Project deliverable Open Access
This accompanying document for deliverable D4.1 Methods and Tools for Scalable Distributed Processing describes the main mechanisms and tools used in the BigDataGrapes (BDG) platform to support efficient processing of large datasets in the context of grapevine-related assets. The BDG software stack designed provides efficient and fault-tolerant tools for distributed processing, aiming at providing scalability and reliability for the applications.
The document first introduces the big picture of the architecture of the BDG platform and the main technologies currently used in the Persistence and Processing Layers of the platform to perform efficient data processing over extremely large dataset.
Then the requirements needed to run the BigDataGrapes platform are introduced and discussed, by also providing instructions to set up and to launch the platform. The platform has been built, re-using and customizing the software stack of the Big Data Europe (BDE, https://www.big-data-europe.eu/). Besides the customization of some existing components, the BigDataGrapes software stack extends the BDE to better support efficient processing and distributed predictive analytics of geospatial raster data in the context of precision agriculture and Farm Management Systems. Furthermore, all the platform components have been designed and built using Docker containers. They thus include everything needed to deploy the BDG platform with a guaranteed behavior on any suitable system that can run a Docker engine.
Finally, to provide the reader with practical examples of usage of the current release of the BDG platform, we report about two demos that have been already developed on the top of it by the project’s partner.
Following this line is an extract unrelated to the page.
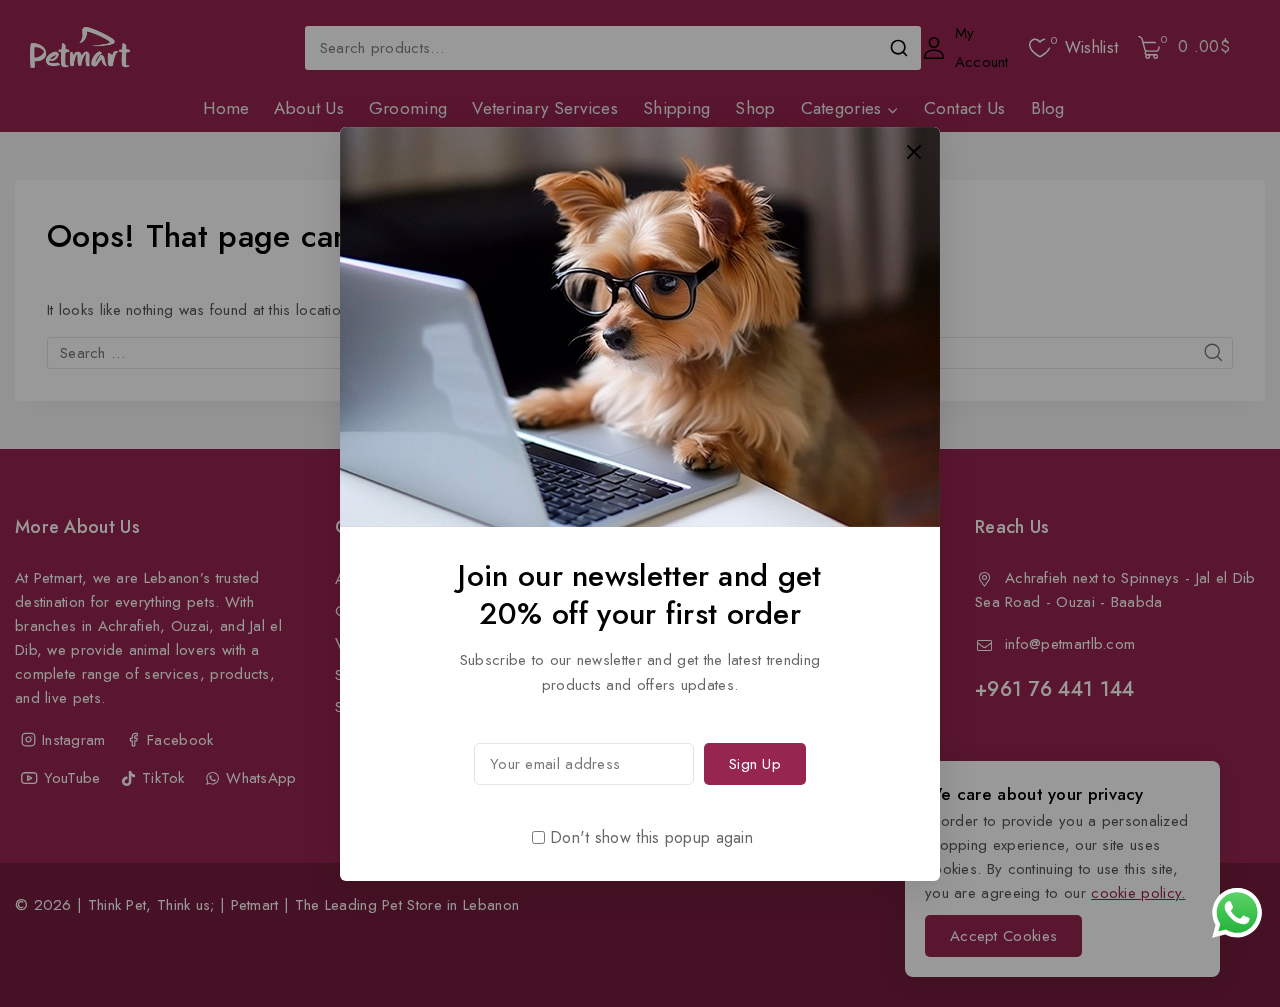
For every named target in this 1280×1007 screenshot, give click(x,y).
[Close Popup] (914, 151)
Specifically, the two demonstrators perform scalable operations on geospatial raster data using the Spark-based GeoTrellis geographic data processing engine provided by the BDG platform. The first demo regards the tiling of large raster satellite images. Tiling is a mandatory process that allows the large raster datasets to be split-up into manageable pieces that can be processed on parallel and distributed resources. As a second demonstrator, the tiles previously computed are processed to extract from each tile image two relevant indexes. The first index is the normalized difference vegetation index (NDVI), a graphical indicator that assess at what degree the target being observed contains live green vegetation or not. The second index is instead the Normalized Difference Water Index (NDWI), most appropriate for water body mapping.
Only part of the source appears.